### Data supplied
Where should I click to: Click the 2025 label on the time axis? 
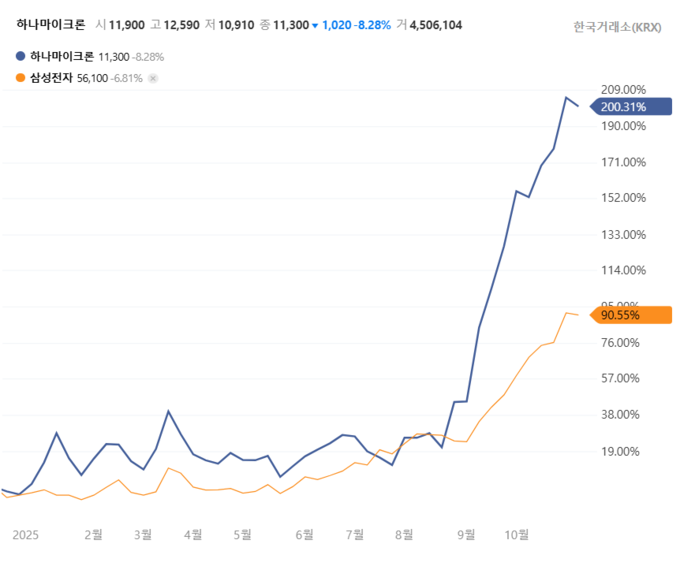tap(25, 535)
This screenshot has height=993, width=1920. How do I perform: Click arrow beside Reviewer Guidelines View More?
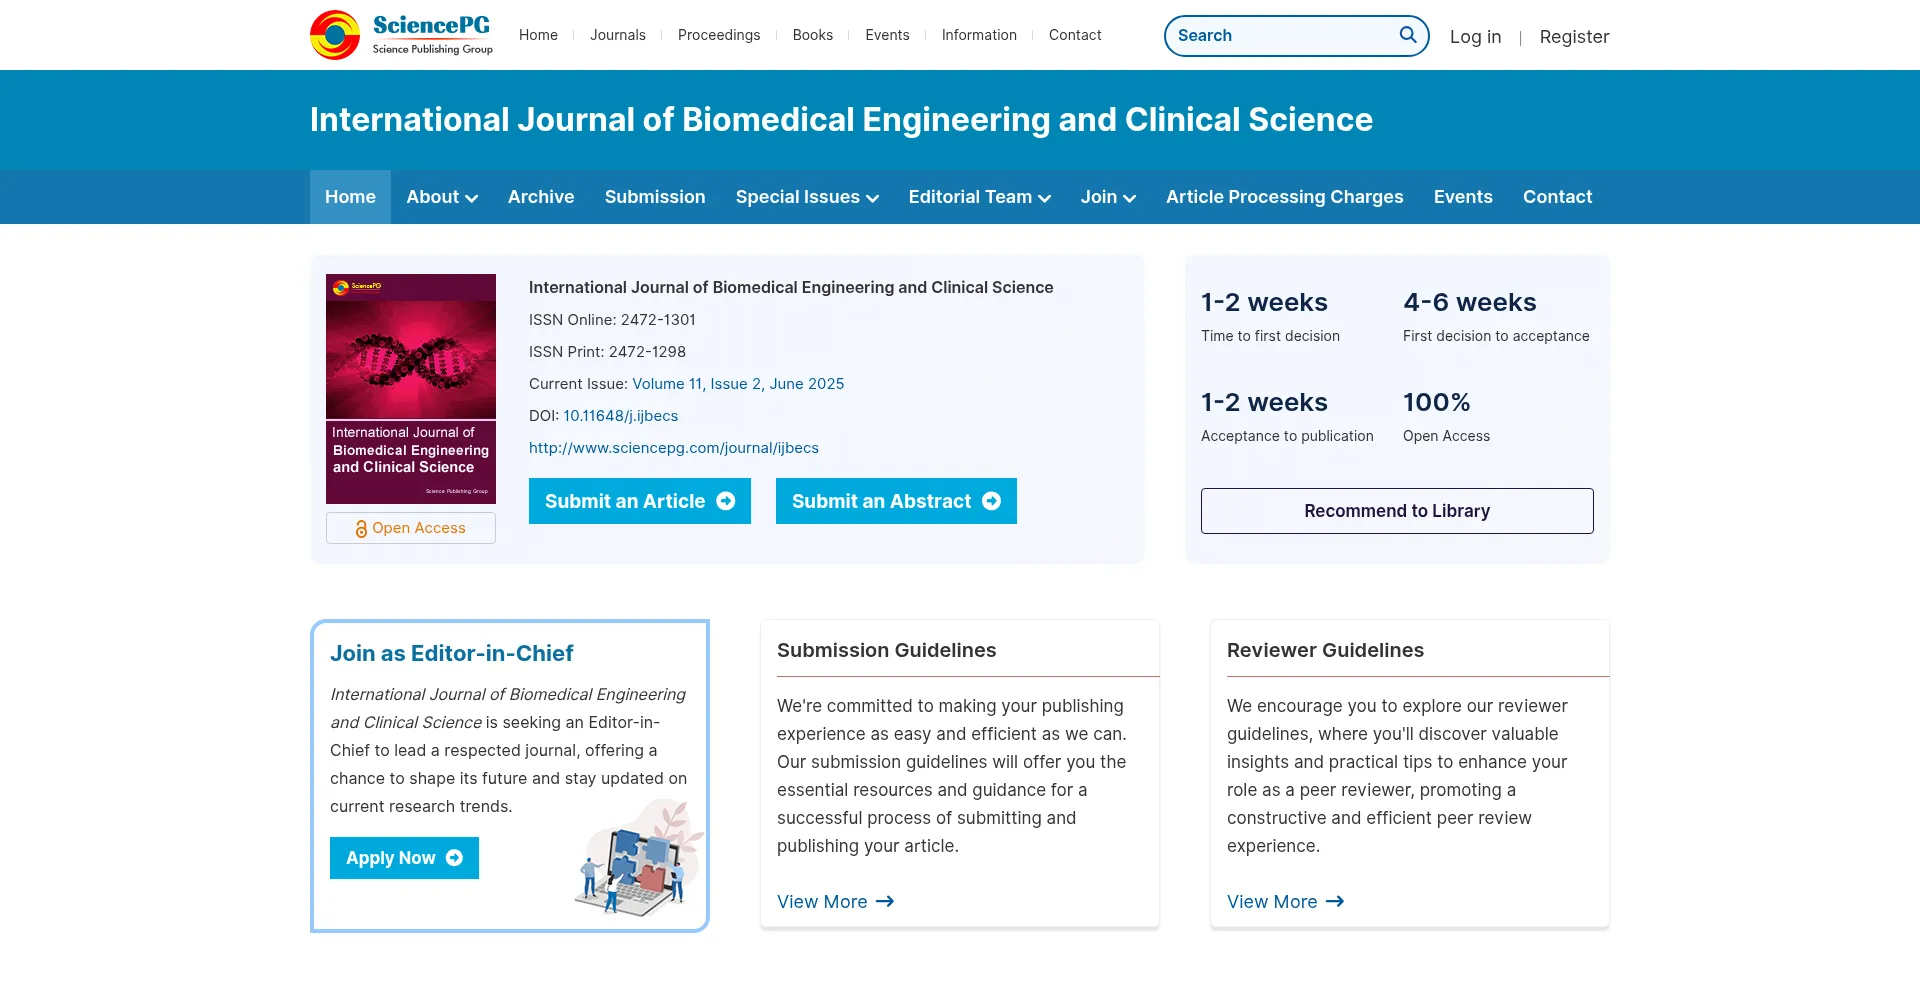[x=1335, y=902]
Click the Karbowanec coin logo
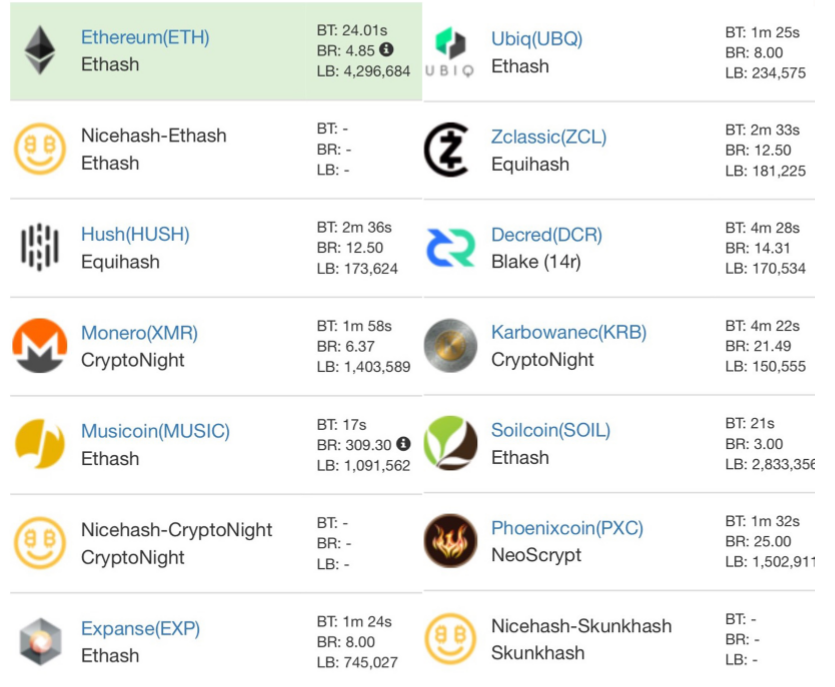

### Short problem
Write out all the items above again, requests included, with every coordinate in the answers multiplied by 0.5 and rounded to a whole number, halves rounding up. Leave the numbers in the requests unchanged, and leave the pictures out.

### Final result
Where should I click to: Click the 2025 label on the time axis? 
tap(13, 268)
This screenshot has height=993, width=1920. How do I perform: Click arrow beside Reviewer Guidelines View More?
[x=668, y=451]
Click the Karbowanec coin logo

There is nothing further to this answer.